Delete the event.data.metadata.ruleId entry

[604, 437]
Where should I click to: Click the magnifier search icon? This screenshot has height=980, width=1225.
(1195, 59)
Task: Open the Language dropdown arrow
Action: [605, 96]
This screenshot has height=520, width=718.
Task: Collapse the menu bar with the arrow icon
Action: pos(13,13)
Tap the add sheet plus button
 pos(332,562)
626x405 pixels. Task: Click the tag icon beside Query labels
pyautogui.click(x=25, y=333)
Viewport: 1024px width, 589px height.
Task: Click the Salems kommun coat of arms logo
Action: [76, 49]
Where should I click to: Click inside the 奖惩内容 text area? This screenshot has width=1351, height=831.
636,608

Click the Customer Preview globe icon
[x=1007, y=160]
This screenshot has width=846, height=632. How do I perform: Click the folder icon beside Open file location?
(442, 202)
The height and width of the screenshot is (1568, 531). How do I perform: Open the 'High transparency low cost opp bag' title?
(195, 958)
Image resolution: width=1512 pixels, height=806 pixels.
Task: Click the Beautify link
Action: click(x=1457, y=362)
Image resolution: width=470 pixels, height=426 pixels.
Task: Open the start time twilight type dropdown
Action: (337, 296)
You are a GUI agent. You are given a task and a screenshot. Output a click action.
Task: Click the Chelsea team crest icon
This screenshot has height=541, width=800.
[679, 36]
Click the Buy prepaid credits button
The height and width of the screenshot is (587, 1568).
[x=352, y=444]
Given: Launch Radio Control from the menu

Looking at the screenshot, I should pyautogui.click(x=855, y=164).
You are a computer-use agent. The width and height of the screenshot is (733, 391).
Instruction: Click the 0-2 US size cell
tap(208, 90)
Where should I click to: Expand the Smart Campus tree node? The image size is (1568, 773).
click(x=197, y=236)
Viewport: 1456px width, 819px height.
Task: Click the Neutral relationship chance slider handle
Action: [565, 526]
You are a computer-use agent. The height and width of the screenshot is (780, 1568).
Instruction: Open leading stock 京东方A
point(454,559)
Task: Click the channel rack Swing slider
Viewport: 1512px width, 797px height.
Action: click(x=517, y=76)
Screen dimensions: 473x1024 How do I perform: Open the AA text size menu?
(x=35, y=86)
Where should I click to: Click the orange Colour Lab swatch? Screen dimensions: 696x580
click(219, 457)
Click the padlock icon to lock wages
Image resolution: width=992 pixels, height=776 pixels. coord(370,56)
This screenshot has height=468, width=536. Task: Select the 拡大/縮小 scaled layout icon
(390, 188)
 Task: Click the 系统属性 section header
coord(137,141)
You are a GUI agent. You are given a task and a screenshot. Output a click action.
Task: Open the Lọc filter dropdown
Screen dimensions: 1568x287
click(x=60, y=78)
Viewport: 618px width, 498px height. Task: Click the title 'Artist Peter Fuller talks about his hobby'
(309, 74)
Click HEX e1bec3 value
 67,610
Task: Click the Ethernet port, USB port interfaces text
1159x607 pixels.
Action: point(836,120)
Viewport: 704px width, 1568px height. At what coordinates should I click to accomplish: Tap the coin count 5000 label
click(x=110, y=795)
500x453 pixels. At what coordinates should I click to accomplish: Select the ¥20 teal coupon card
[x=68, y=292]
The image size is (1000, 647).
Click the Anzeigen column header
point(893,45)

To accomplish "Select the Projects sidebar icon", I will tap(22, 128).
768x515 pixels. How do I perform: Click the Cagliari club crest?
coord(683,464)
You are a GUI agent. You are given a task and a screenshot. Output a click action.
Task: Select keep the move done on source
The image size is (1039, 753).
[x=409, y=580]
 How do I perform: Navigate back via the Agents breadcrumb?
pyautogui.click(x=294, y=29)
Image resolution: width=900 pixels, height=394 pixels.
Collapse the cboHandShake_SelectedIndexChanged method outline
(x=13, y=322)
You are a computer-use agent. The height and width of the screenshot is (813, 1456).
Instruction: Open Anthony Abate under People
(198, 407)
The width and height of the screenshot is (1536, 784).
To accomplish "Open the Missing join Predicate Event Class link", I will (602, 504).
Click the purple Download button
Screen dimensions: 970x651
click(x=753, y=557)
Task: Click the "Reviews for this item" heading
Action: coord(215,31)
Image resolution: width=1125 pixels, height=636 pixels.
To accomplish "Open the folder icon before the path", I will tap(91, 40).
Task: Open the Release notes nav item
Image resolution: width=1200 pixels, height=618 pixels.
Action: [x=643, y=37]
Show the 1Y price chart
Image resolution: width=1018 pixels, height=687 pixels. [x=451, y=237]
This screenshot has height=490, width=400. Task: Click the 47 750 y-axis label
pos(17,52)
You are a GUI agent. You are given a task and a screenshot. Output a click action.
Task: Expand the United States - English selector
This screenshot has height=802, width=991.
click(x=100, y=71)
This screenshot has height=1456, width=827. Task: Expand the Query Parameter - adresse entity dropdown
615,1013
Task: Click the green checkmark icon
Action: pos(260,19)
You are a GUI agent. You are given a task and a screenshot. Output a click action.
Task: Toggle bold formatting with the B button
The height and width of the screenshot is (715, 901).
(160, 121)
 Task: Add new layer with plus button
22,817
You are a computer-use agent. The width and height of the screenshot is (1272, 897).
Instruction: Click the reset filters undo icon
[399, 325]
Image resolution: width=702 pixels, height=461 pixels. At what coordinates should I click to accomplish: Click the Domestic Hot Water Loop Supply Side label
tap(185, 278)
▬▬▬▬▬▬▬▬▬▬
▶ _What you should do_: Output the records exactly.

▶ _Response_:
Delete the event.data.metadata.ruleId entry

[604, 437]
Where should I click to: Click the magnifier search icon? This screenshot has height=980, width=1225.
(1195, 59)
Task: Open the Language dropdown arrow
Action: [605, 96]
This screenshot has height=520, width=718.
Task: Collapse the menu bar with the arrow icon
Action: pos(13,13)
Tap the add sheet plus button
 pos(332,562)
626x405 pixels. Task: Click the tag icon beside Query labels
pyautogui.click(x=25, y=333)
Viewport: 1024px width, 589px height.
Task: Click the Salems kommun coat of arms logo
Action: [76, 49]
Where should I click to: Click inside the 奖惩内容 text area? This screenshot has width=1351, height=831.
636,608

Click the Customer Preview globe icon
[x=1007, y=160]
This screenshot has width=846, height=632. How do I perform: Click the folder icon beside Open file location?
(442, 202)
The height and width of the screenshot is (1568, 531). How do I perform: Open the 'High transparency low cost opp bag' title?
(195, 958)
Image resolution: width=1512 pixels, height=806 pixels.
Task: Click the Beautify link
Action: click(x=1457, y=362)
Image resolution: width=470 pixels, height=426 pixels.
Task: Open the start time twilight type dropdown
Action: (337, 296)
You are a GUI agent. You are given a task and a screenshot. Output a click action.
Task: Click the Chelsea team crest icon
This screenshot has height=541, width=800.
[679, 36]
Click the Buy prepaid credits button
The height and width of the screenshot is (587, 1568).
[x=352, y=444]
Given: Launch Radio Control from the menu

Looking at the screenshot, I should pyautogui.click(x=855, y=164).
You are a computer-use agent. The width and height of the screenshot is (733, 391).
Instruction: Click the 0-2 US size cell
tap(208, 90)
Where should I click to: Expand the Smart Campus tree node? The image size is (1568, 773).
click(x=197, y=236)
Viewport: 1456px width, 819px height.
Task: Click the Neutral relationship chance slider handle
Action: [565, 526]
You are a computer-use agent. The height and width of the screenshot is (780, 1568).
Instruction: Open leading stock 京东方A
point(454,559)
Task: Click the channel rack Swing slider
Viewport: 1512px width, 797px height.
Action: click(x=517, y=76)
Screen dimensions: 473x1024 How do I perform: Open the AA text size menu?
(x=35, y=86)
Where should I click to: Click the orange Colour Lab swatch? Screen dimensions: 696x580
click(219, 457)
Click the padlock icon to lock wages
Image resolution: width=992 pixels, height=776 pixels. coord(370,56)
This screenshot has height=468, width=536. Task: Select the 拡大/縮小 scaled layout icon
(390, 188)
 Task: Click the 系统属性 section header
coord(137,141)
You are a GUI agent. You are given a task and a screenshot. Output a click action.
Task: Open the Lọc filter dropdown
Screen dimensions: 1568x287
click(x=60, y=78)
Viewport: 618px width, 498px height. Task: Click the title 'Artist Peter Fuller talks about his hobby'
(309, 74)
Click HEX e1bec3 value
 67,610
Task: Click the Ethernet port, USB port interfaces text
1159x607 pixels.
Action: point(836,120)
Viewport: 704px width, 1568px height. At what coordinates should I click to accomplish: Tap the coin count 5000 label
click(x=110, y=795)
500x453 pixels. At what coordinates should I click to accomplish: Select the ¥20 teal coupon card
[x=68, y=292]
The image size is (1000, 647).
Click the Anzeigen column header
point(893,45)

To accomplish "Select the Projects sidebar icon", I will tap(22, 128).
768x515 pixels. How do I perform: Click the Cagliari club crest?
coord(683,464)
You are a GUI agent. You are given a task and a screenshot. Output a click action.
Task: Select keep the move done on source
The image size is (1039, 753).
[x=409, y=580]
 How do I perform: Navigate back via the Agents breadcrumb?
pyautogui.click(x=294, y=29)
Image resolution: width=900 pixels, height=394 pixels.
Collapse the cboHandShake_SelectedIndexChanged method outline
(x=13, y=322)
You are a computer-use agent. The height and width of the screenshot is (813, 1456).
Instruction: Open Anthony Abate under People
(198, 407)
The width and height of the screenshot is (1536, 784).
To accomplish "Open the Missing join Predicate Event Class link", I will (602, 504).
Click the purple Download button
Screen dimensions: 970x651
click(x=753, y=557)
Task: Click the "Reviews for this item" heading
Action: coord(215,31)
Image resolution: width=1125 pixels, height=636 pixels.
To accomplish "Open the folder icon before the path", I will tap(91, 40).
Task: Open the Release notes nav item
Image resolution: width=1200 pixels, height=618 pixels.
Action: [x=643, y=37]
Show the 1Y price chart
Image resolution: width=1018 pixels, height=687 pixels. [x=451, y=237]
This screenshot has height=490, width=400. Task: Click the 47 750 y-axis label
pos(17,52)
You are a GUI agent. You are given a task and a screenshot. Output a click action.
Task: Expand the United States - English selector
This screenshot has height=802, width=991.
click(x=100, y=71)
This screenshot has height=1456, width=827. Task: Expand the Query Parameter - adresse entity dropdown
615,1013
Task: Click the green checkmark icon
Action: pos(260,19)
You are a GUI agent. You are given a task and a screenshot. Output a click action.
Task: Toggle bold formatting with the B button
The height and width of the screenshot is (715, 901).
(160, 121)
 Task: Add new layer with plus button
22,817
You are a computer-use agent. The width and height of the screenshot is (1272, 897).
Instruction: Click the reset filters undo icon
[399, 325]
Image resolution: width=702 pixels, height=461 pixels. At what coordinates should I click to accomplish: Click the Domestic Hot Water Loop Supply Side label
tap(185, 278)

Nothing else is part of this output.